Одной из практических задач маркерной селекции является создание информативных и простых в использовании диагностических тест-систем. В связи с этим нами была разработана мультиплексная ПЦР тест-система, позволяющая в одной реакционной смеси идентифицировать наличие/отсутствие маркера гена-восстановителя фертильности пыльцы – Rf1, так и митохондриального локуса – orfH522. Так как известно, что митохондриальная ДНК стерильных растений с ЦМС PET1 отличается от митохондриальной ДНК фертильных форм наличием инверсии 11 т.н. и инсерции 5 т.н., приводящих к появлению новой открытой рамки считывания orfH522, которая транскрибируется вместе с геном atpA и кодирует белок 16 кДа [6].

Для разработки такой тест-системы была использована нуклеотидная последовательность маркера гена Rf1 – HRG01, определенная нами ранее [3], и последовательность нуклеотидов митохондриальной открытой рамки считывания – orfH522 (база данных NCBI GenBank, http://www.ncbi.nlm.nih.gov/nuccore/X55963.1).
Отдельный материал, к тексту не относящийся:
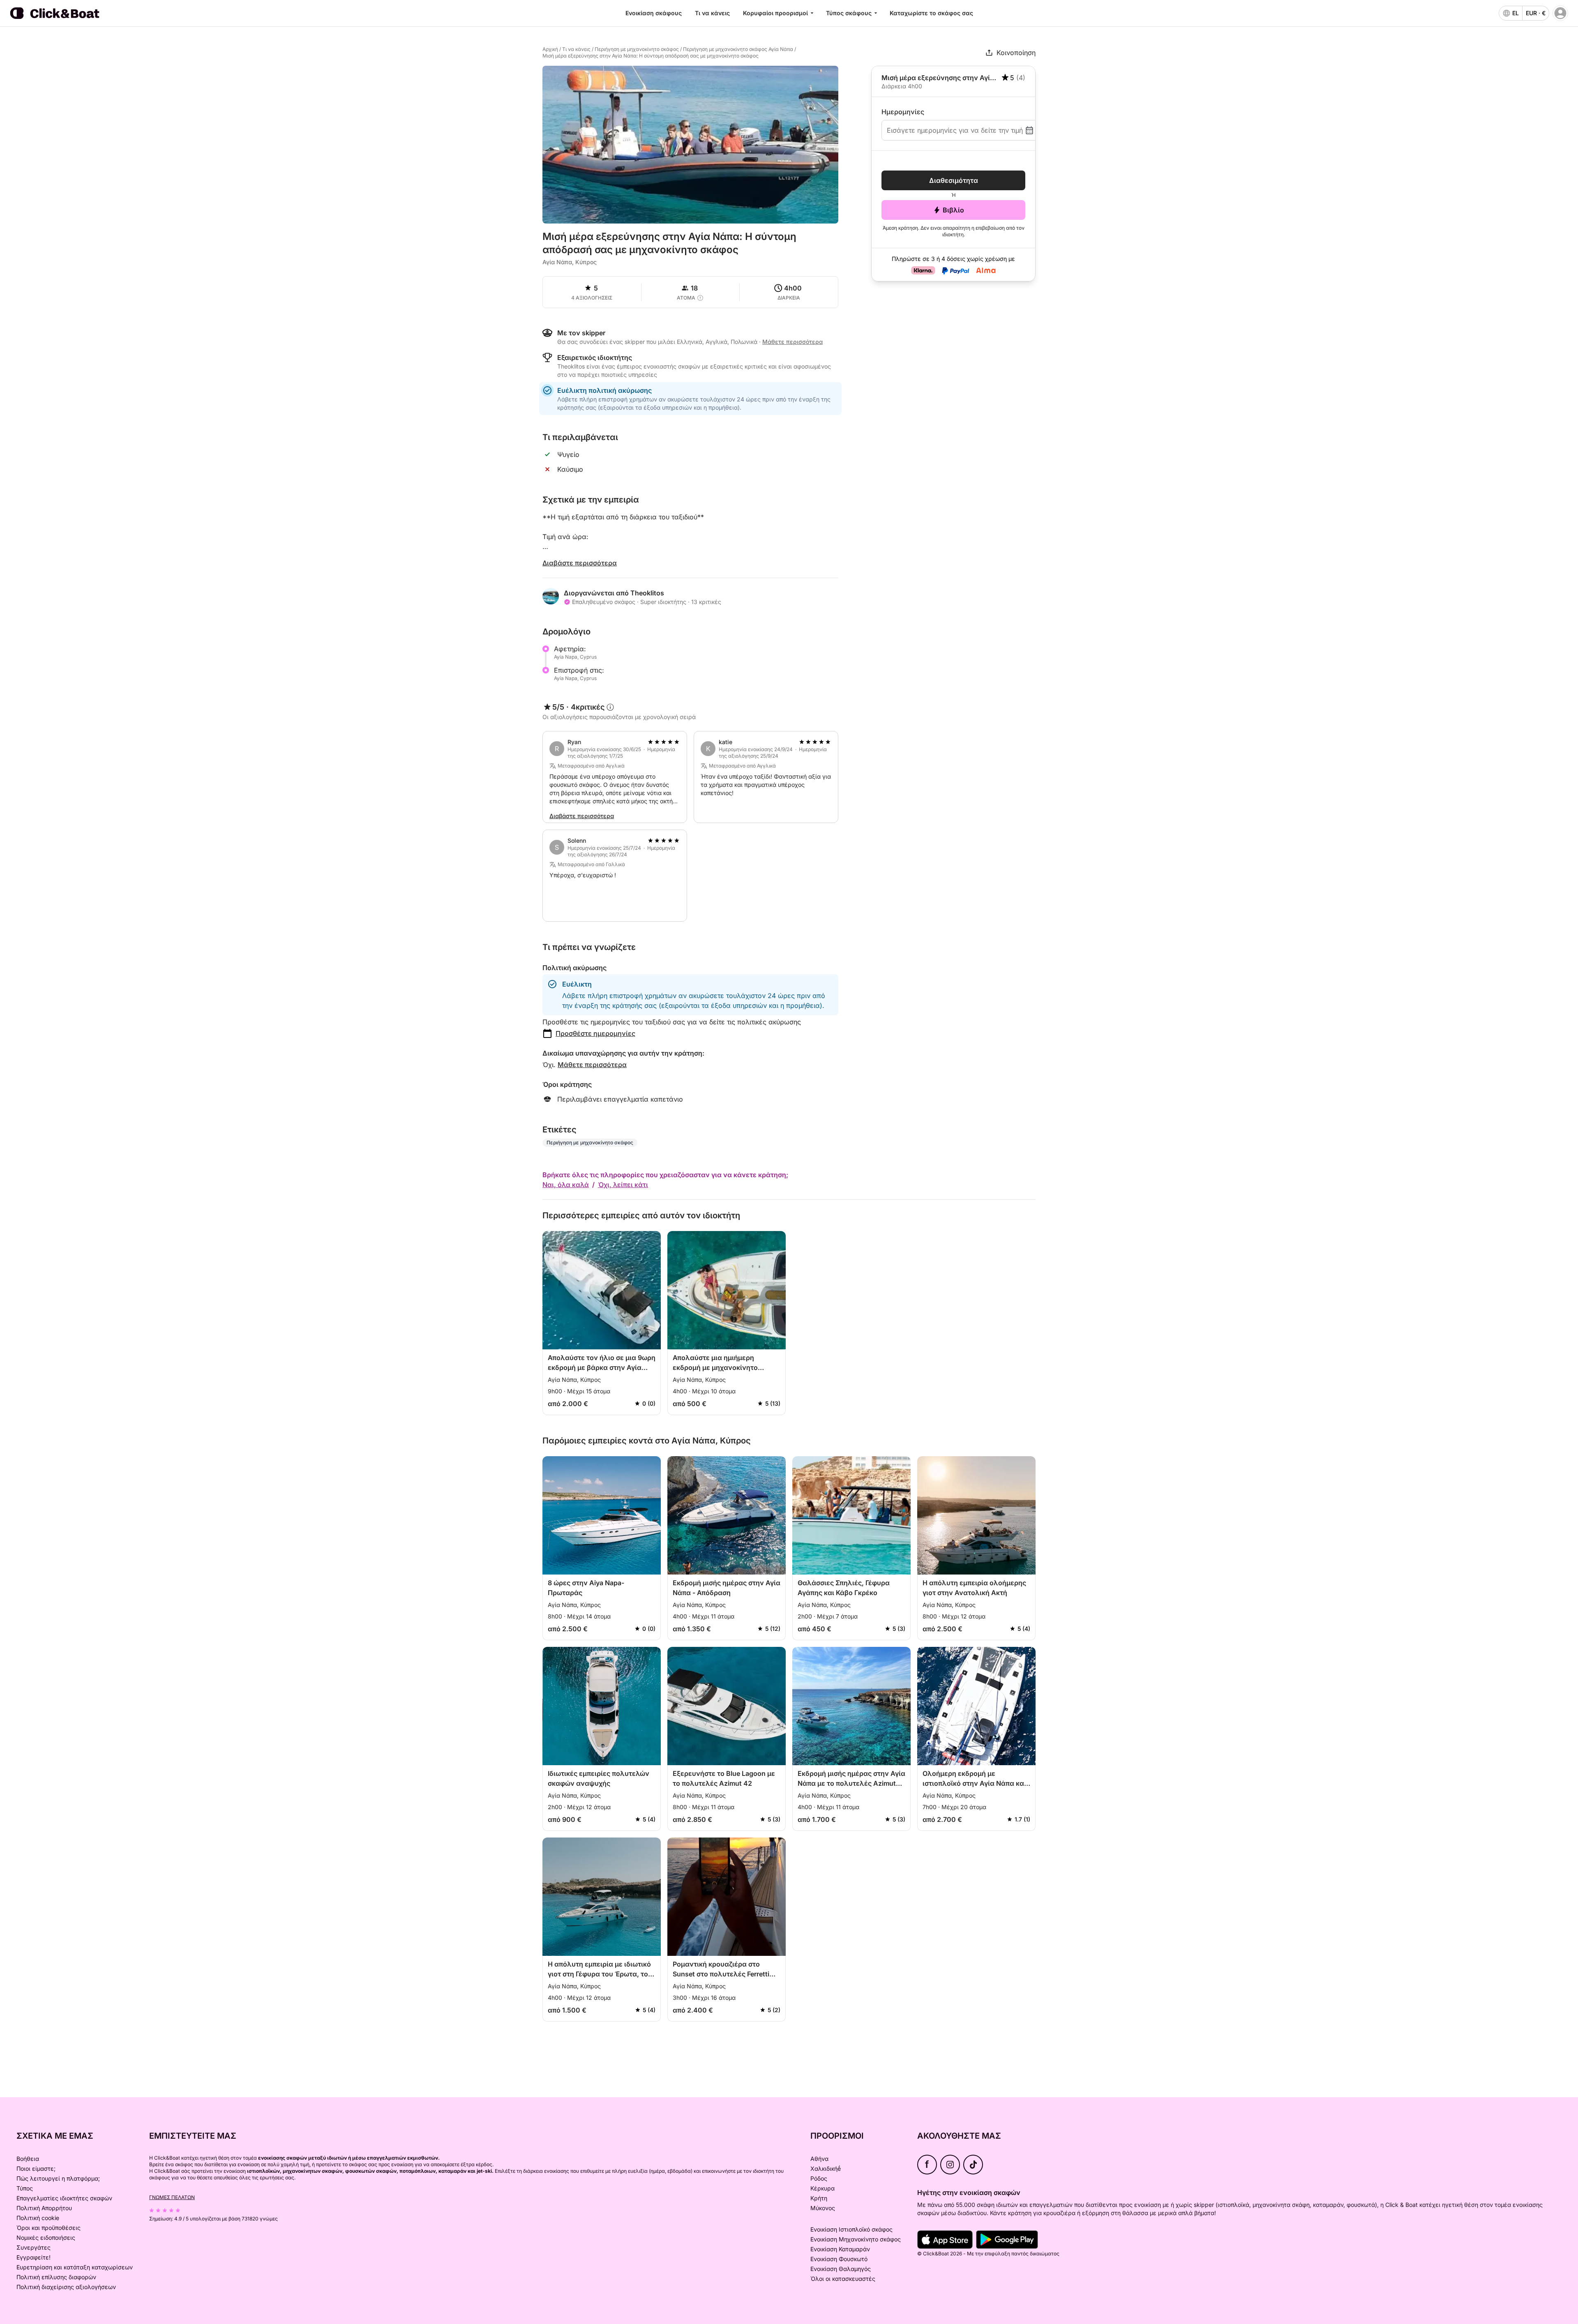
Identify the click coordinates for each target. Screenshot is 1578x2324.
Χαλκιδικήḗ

На основании данных последовательностей нуклеотидов были созданы специфические праймеры для проведения мультиплексной ПЦР. Праймеры конструировали таким образом, чтобы амплификация маркеров системы ЦМС PET1-Rf1 осуществлялась с равной эффективностью. Испытания мультиплексной тест-системы показали, что она информативна для амплификации как маркера гена Rf1 – восстановителя фертильности, так и orfH522 ЦМС PET1.
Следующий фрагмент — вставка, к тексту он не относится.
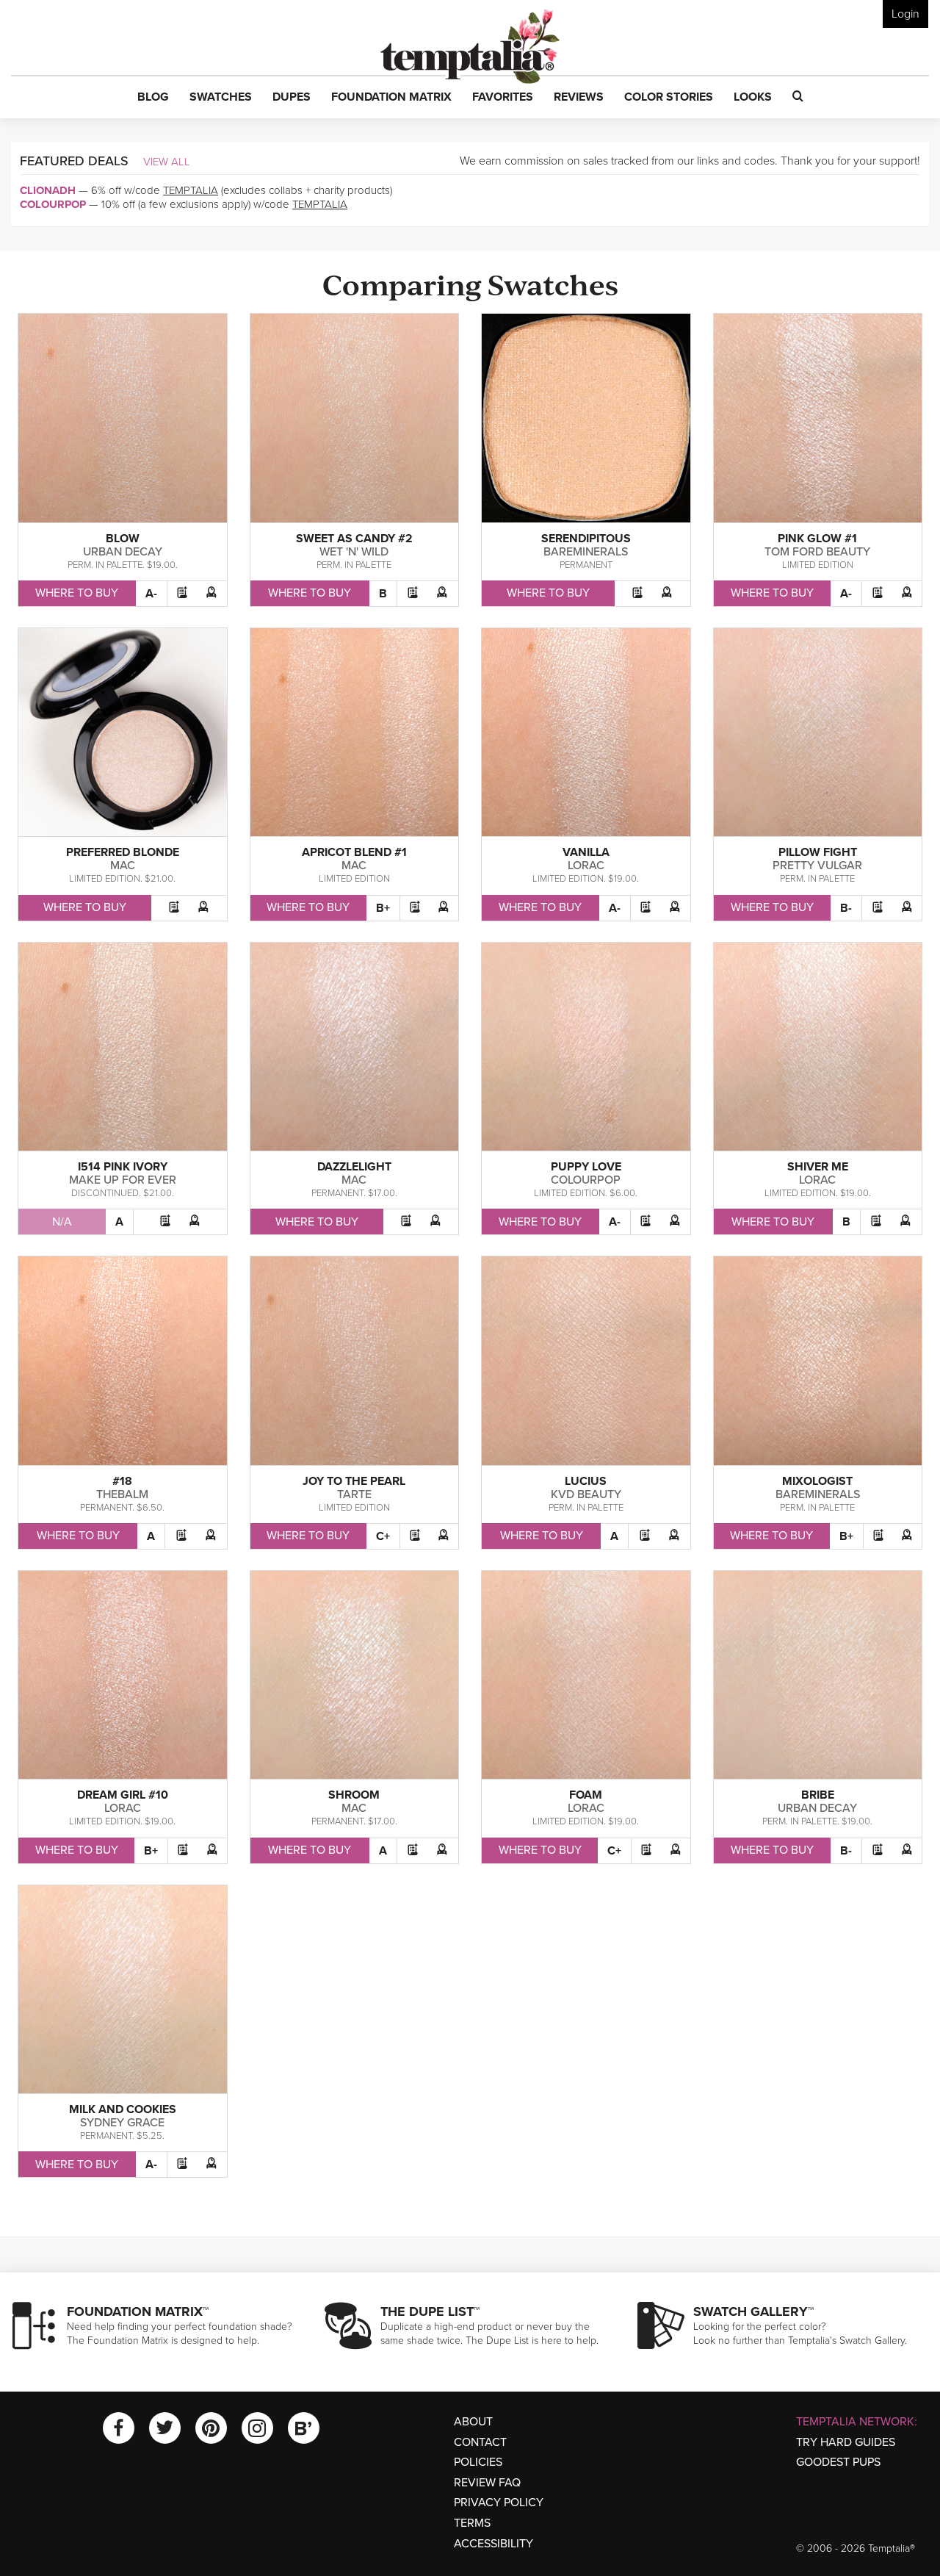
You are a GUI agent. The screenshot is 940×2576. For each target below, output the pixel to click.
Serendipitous (586, 538)
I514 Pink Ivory (122, 1166)
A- (151, 593)
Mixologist (817, 1481)
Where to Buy (76, 593)
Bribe (817, 1795)
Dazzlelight (354, 1166)
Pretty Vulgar (817, 865)
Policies (478, 2462)
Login (905, 14)
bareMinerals (585, 551)
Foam (585, 1795)
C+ (383, 1536)
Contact (480, 2442)
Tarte (354, 1494)
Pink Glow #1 (817, 538)
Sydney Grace (122, 2122)
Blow (123, 538)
Спектром практического применения разработанной мультиплексной ПЦР тест-системы может быть: а) идентификация генотипов на этапах получения родительских линий для гетерозисной селекции подсолнечника, б) оценка генетической чистоты линейного материала по признаку фертильности/стерильности пыльцы (уменьшение объема полевых работ), в) поиск новых доноров гена Rf1 восстановителя фертильности пыльцы ЦМС PET1 у сортов, а также диких видов.

Заключение

Таким образом, из 9 испытанных ДНК-маркеров – ORS 511, ORS 224, ORS 317, ORS 630, ORS 799, ORS 1030, HRG01, HRG02 и STS-115, которые, по данным литературы, составляют общую с геном Rf1 группу сцепления, отобраны три маркера - HRG01, HRG02 и STS-115 информативные для идентификации гена Rf1 – восстановителя фертильности пыльцы ЦМС PET1. Разработана мультиплексная ПЦР тест-система, эффективная для определения маркера ядерного гена Rf1 и митохондриального локуса orfH522 (ЦМС PET1), которая может быть использована в маркерной селекции подсолнечника.
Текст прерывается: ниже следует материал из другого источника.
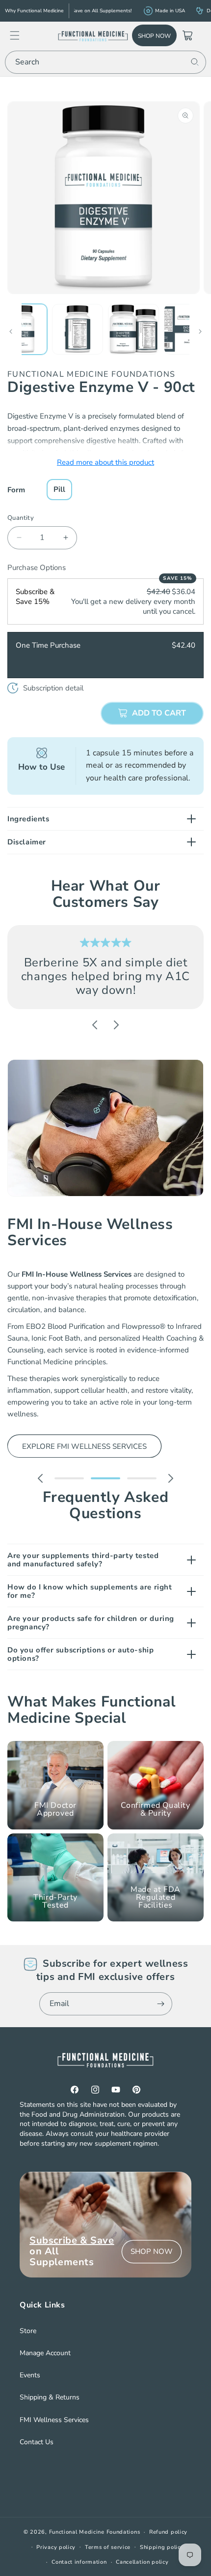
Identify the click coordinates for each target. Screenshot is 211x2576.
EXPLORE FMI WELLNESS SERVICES (84, 1446)
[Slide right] (200, 331)
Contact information (79, 2562)
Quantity (20, 517)
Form (16, 490)
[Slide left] (11, 331)
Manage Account (45, 2353)
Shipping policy (162, 2547)
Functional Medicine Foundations (94, 2532)
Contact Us (36, 2442)
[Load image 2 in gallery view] (77, 329)
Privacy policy (56, 2547)
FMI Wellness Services (54, 2420)
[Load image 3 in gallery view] (133, 329)
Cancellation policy (142, 2562)
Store (28, 2331)
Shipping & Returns (49, 2397)
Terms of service (108, 2547)
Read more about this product (105, 462)
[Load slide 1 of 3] (69, 1478)
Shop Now (154, 36)
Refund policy (168, 2532)
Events (30, 2375)
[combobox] (105, 62)
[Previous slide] (95, 1025)
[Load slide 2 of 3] (105, 1478)
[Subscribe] (161, 2003)
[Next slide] (116, 1025)
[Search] (195, 62)
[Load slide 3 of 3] (142, 1478)
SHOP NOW (152, 2251)
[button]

Исследование выполнено в рамках темы Министерства образования и науки РФ (№ 4.5642.2011) и при финансовой поддержке ФЦП Министерства образования и науки РФ (госконтракт № 16.740.11.0485).

Рецензенты:

Михайлов Н.В., д-р с-х наук, заведующий лабораторией молекулярной диагностики и биотехнологии НИИ биоинформатики, биотехнологии и живых систем ДГАУ, п. Персиановский, Ростовская область.

Шкурат Т.П., д-р биол. наук, профессор, директор НИИ биологии ЮФУ, г. Ростов-на-Дону.